Council votes in favour of $600K Cambie bridge bike lane
Dario Balca , CTV Vancouver
Published Wednesday, January 17, 2018 4:46PM PST
Last Updated Wednesday, January 17, 2018 6:11PM PST
Vancouver City Council has decided turn a lane of the Cambie Street Bridge into a bike path, in a bid to improve safety for cyclists and pedestrians who currently share a sidewalk.
"It's a nice, wide bridge. There's lots of capacity. We just need to separate those cyclists from those pedestrians," Coun. Heather Deal said Wednesday, citing "a huge uptick in interactions between the two that cause people to go to the emergency for stitches, for instance."
Councillors votes 6-3 in favour of the $600,000 project Wednesday afternoon. Those against the project were all part of the Non-Partisan Association.
Two councillors were not present for the vote.
According to a report from city staff, the bike lane will be achieved by reallocating part of one of the bridge's southbound lanes and a portion of the extra width on the south-to-west vehicle ramp on the south end of the bridge.

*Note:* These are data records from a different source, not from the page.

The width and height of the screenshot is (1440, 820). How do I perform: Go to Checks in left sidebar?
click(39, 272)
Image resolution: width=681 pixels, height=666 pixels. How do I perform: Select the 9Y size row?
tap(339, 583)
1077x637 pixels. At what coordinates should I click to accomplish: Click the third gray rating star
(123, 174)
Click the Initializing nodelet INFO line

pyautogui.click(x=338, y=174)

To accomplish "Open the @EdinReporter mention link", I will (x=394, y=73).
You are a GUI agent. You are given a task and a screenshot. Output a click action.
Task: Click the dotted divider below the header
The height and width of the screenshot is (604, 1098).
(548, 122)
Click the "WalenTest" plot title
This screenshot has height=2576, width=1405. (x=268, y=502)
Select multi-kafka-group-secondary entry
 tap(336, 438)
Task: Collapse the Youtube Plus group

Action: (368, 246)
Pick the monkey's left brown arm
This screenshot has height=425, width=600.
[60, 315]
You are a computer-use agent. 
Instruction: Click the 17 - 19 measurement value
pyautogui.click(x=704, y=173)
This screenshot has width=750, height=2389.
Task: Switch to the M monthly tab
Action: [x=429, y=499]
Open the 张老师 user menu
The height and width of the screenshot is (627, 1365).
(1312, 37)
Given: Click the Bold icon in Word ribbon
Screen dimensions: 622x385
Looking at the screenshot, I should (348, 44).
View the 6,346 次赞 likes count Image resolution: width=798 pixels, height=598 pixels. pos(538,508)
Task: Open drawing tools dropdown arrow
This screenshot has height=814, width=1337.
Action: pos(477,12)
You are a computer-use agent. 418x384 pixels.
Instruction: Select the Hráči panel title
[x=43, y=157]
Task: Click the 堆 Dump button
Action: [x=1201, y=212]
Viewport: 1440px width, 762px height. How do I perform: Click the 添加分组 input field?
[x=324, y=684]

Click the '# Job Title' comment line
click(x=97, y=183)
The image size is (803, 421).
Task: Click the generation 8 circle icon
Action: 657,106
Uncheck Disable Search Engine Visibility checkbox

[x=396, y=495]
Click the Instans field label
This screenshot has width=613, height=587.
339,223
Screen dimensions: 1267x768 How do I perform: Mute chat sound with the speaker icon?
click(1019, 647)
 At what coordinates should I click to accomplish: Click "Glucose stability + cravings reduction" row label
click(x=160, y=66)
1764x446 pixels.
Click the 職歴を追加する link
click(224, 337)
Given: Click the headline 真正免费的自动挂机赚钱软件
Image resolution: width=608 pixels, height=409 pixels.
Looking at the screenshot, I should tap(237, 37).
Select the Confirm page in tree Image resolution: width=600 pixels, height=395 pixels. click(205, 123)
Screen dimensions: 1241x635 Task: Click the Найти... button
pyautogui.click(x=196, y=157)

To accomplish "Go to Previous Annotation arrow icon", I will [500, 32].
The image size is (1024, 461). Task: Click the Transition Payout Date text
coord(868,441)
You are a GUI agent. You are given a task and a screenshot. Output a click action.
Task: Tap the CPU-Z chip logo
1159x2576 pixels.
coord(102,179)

The changes will first be made using temporary barriers, so that officials can monitor the impact the new lane would have on traffic.
Since the motor vehicle capacity is regulated by traffic signals at either end of the bridge, the new lane is unlikely to have a significant impact on traffic, the report said.
The plan will redirect southbound cyclists to the new lane. It's unclear if the city will divide or add signs to the shared northbound path to try to keep cyclists and pedestrians separate.
Deal said the city has been exploring the idea of a bike lane on the bridge "for decades."
"We did the Burrard Street Bridge and it's beautiful and extremely successful and popular," he said. "The next one in line was the Cambie Street Bridge because it's an easy fix, in fact."
The temporary bike lane will be in place in the first half of 2018, according to the proposal.
Some Vancouverites using the bridge welcomed the announcement, saying it would likely help reduce congestion in the downtown core as a whole.
"I think it will help encourage fewer cars going into downtown," said Emily Holmes, who was walking on the bridge Wednesday.
Others, however, said the money could have been put to better use.
"I think this (lane) is pretty decent as it is," said cyclist Anthony Hempell, even though things can "get a little hairy" when the shared path gets busy in the summer.
Several drivers agreed, saying the bike lane should not be a top priority for the city.
"I think our tax dollars can be put to better use," a driver named Judy told CTV News.
"There's too many bike lanes there anyhow. Where are you going to go with the cars?" said another driver.
In late October, the nearby Burrard bridge reopened after two years and nearly $50 million in upgrades that included structural improvements, new sidewalks, restored lighting and a bike lane.